While all this was happening, Lemar Hoskins was investigating what happened to John Walker after he was shot in issue #351 and his body disappeared mysteriously soon thereafter. In the next issue, we’ll pick up that story, as well as Cap’s search for the person behind the killer machines he and Nick Fury faced (also shown in issue #351).


ISSUE DETAILS

Captain America (vol. 1) #352, April 1989: Mark Gruenwald (script, co-plotter), Kieron Dwyer (pencils, co-plotter), Al Milgrom (inks), Bob Sharen (colors), John Morelli (letters). (More details at Marvel Database.)

Captain America (vol. 1) #353, May 1989: Mark Gruenwald (script, co-plotter), Kieron Dwyer (pencils, co-plotter), Al Milgrom (inks), Bob Sharen (colors), John Morelli (letters). (More details at Marvel Database.)

Collected in: Captain America Epic Collection: The Bloodstone Hunt


PREVIOUS ISSUE: Captain America #351 (March 1989)

ALSO THIS MONTH: Avengers #302-303 and Thor #402 (April-May 1989)

NEXT ISSUES: Captain America #354 (June 1989)

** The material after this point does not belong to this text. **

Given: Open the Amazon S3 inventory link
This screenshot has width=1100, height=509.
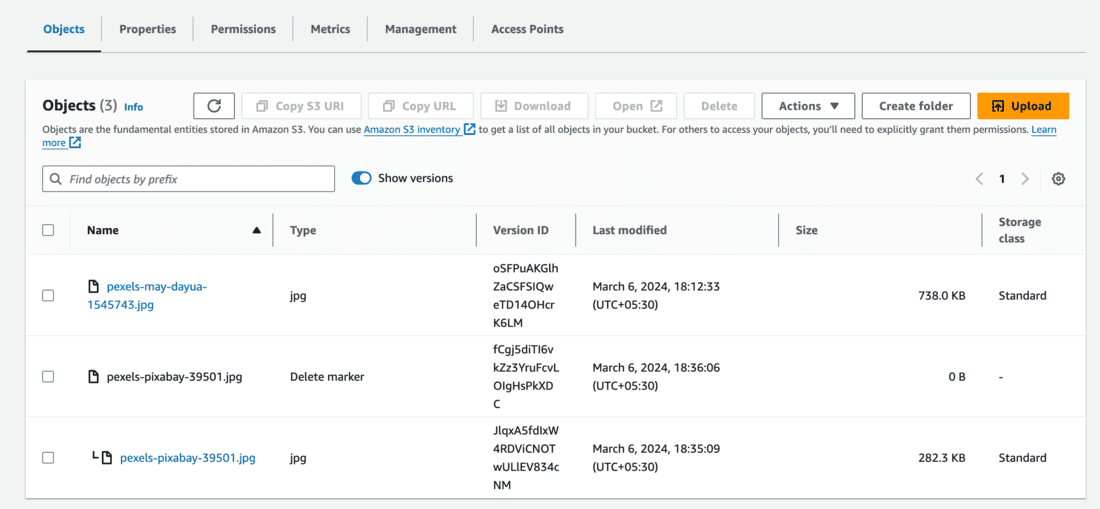Looking at the screenshot, I should 412,130.
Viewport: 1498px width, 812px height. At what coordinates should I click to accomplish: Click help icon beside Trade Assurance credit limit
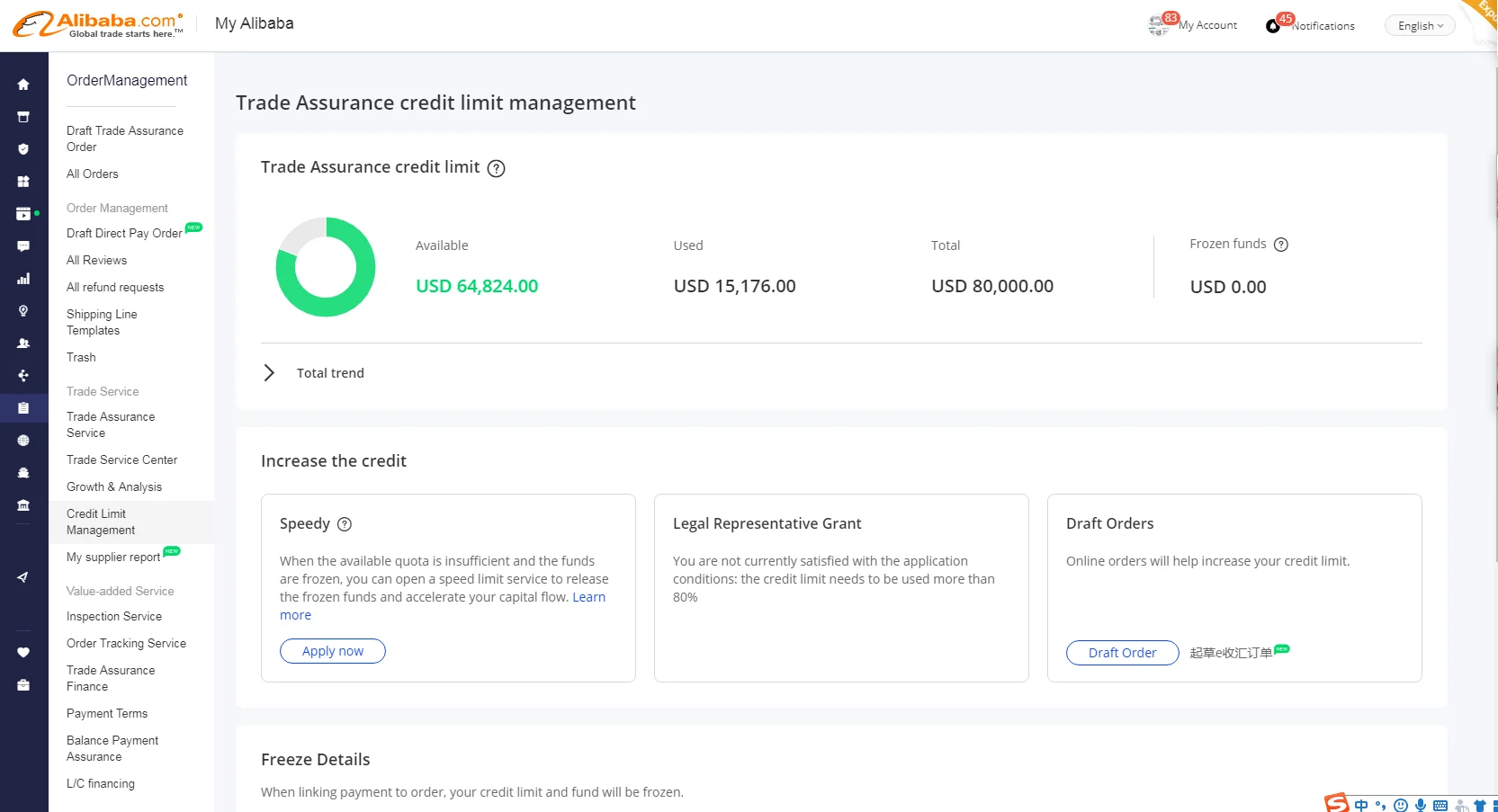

One thought on “Captain America #352-353 (April-May 1989)

Add yours

  1. When Cap says ‘“No one may judge a being’s worthiness to live. If you rob them of their lives…you will no longer be worthy of calling yourselves HEROES!” It sums up, to me, the most important essence of a hero and of Cap (from 1964 until 2004 anyways). A hero that takes lives as anything other than an ABSOLUTE & NECESSARY last resort isn’t a true hero to me. And he isn’t Steve Rogers. Yes I know there was a very rare issue or two back in the 60s when civilian Cap took lives unnecessarily (Sterenko’s Hydra story is the only one I can think of), but there are hundreds of stories from many different creators where Steve is vehemently opposed to killing- so that’s the true essence of the character.